So far it appears the impact from a U.S. Supreme Court's ruling on gun laws appears to be minimal in Colorado. CBS4 spoke with the Conservative Independence Institute and Mountain States Legal Foundation on their reading of the decision.
Both indicated Colorado's concealed carry law should stand because it does not make special requirements for why a firearm is needed outside the home. That provision was a key to why the New York law was struck down.
They also agreed Denver and Boulder's ordinances banning guns in parks may be found unconstitutional if challenged. The Denver City Attorney's Office told CBS4 it is aware of the decision and they are currently reviewing the decision.
Recent gun control laws passed by municipalities like Louisville and Superior as well as Boulder were not affected by the Supreme Court ruling according to the conservative groups.

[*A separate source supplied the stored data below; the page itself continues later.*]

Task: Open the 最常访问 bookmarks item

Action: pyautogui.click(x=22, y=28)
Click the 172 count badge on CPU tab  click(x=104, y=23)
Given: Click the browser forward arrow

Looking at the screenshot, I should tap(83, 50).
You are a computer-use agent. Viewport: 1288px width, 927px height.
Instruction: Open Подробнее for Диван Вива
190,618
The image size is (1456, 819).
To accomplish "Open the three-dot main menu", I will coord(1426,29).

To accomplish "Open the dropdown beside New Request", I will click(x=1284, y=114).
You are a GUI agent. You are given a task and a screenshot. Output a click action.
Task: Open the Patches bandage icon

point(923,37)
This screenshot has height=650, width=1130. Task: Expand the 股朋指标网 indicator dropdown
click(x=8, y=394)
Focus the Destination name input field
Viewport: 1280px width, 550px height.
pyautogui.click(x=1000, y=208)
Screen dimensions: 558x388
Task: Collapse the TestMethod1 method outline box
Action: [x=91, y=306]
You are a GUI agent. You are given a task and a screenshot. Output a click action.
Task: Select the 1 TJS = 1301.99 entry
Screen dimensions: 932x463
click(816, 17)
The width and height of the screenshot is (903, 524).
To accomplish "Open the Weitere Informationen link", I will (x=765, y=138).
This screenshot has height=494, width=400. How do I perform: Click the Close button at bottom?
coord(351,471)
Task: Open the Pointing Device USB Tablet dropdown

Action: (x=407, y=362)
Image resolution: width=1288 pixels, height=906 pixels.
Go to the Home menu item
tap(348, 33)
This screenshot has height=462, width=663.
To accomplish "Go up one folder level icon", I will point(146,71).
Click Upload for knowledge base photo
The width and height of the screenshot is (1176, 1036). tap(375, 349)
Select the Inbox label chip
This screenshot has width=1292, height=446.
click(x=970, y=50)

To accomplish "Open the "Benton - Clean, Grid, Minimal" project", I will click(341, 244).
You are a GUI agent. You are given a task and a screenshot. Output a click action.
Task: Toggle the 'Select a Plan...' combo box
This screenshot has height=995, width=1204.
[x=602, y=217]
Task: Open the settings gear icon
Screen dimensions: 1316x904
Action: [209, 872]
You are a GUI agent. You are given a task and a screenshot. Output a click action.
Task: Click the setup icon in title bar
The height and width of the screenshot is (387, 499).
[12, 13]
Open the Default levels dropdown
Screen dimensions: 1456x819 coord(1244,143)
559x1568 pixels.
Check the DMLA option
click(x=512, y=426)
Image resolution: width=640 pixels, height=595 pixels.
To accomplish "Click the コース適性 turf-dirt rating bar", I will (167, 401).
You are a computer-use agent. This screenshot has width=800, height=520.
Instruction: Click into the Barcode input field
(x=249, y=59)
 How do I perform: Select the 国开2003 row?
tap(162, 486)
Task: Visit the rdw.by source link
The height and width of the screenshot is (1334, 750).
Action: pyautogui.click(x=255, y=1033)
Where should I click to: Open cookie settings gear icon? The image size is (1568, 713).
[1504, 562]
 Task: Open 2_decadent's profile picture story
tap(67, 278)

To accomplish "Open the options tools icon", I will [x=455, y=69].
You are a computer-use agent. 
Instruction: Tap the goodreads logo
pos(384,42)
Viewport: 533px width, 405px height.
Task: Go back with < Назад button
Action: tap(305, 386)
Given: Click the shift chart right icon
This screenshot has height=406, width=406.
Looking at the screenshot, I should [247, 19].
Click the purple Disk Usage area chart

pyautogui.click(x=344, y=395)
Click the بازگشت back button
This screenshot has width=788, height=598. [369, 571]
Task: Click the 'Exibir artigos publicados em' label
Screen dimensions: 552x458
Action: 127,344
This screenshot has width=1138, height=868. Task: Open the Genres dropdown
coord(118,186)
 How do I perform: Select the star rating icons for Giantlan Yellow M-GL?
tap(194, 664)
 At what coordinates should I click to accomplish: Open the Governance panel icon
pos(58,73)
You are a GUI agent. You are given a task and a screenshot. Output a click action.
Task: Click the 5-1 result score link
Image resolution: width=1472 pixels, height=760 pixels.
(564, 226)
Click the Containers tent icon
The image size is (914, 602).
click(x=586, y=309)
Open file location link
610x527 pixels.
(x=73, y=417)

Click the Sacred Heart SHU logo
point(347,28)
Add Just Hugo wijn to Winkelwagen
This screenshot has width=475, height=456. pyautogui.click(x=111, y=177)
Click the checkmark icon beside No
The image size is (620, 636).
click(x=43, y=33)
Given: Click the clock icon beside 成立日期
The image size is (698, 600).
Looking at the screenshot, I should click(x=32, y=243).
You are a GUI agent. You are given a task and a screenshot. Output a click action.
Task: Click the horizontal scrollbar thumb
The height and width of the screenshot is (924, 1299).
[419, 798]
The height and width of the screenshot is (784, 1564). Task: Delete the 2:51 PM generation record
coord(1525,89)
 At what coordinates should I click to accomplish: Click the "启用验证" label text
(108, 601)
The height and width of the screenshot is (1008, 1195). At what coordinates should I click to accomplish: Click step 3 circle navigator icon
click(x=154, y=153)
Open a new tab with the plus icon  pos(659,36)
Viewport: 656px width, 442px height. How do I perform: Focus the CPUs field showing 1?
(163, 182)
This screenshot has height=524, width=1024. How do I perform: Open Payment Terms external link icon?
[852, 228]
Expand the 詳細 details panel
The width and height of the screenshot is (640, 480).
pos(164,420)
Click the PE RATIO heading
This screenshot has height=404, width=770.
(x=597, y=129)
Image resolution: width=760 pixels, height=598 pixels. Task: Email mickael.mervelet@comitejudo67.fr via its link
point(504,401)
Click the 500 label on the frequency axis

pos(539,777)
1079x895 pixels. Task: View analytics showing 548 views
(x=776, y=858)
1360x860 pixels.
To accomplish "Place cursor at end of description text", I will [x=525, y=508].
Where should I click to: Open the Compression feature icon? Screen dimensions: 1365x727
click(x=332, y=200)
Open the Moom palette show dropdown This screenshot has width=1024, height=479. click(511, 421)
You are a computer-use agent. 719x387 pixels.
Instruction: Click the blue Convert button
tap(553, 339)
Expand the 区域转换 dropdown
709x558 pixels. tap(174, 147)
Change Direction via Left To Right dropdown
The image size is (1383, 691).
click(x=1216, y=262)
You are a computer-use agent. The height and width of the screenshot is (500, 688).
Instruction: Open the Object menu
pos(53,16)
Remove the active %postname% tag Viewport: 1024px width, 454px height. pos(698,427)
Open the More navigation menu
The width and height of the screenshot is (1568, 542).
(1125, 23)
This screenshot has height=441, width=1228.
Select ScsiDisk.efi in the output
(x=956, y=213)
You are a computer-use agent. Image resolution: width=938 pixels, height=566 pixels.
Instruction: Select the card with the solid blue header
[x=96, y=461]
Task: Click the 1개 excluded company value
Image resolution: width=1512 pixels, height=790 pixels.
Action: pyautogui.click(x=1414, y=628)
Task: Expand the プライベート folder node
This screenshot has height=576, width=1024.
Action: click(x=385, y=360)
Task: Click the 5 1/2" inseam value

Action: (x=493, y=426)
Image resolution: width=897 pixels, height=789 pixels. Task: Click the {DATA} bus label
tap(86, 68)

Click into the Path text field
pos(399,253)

Cory Wisniewski, Director of the Center to Keep and Bear Arms of the Mountain States Legal Foundation said, "Any restrictions on carry in places that cities are calling 'sensitive places' could be affected by this ruling as those are compared to the history and understanding of that term in 1791 when the Second Amendment was ratified."
Wisniewski added that could mean parks. There was no immediate response from the City of Denver. Recently, a Douglas County commissioner expressed interest in his county taking control of Daniels Park after Denver passed an ordinance banning conceal carry in Denver parks. Daniels Park is located within Douglas County, but is owned by the city of Denver.
Mayor Michael Hancock has indicated under no circumstances will it relinquish the park. Both the Independence Institute's David Kopel and Wisniewski of Mountain States indicated they did not feel that recent municipal gun control ordinances passed by Boulder County cities and towns would be impacted by the Supreme Court ruling.
for more features.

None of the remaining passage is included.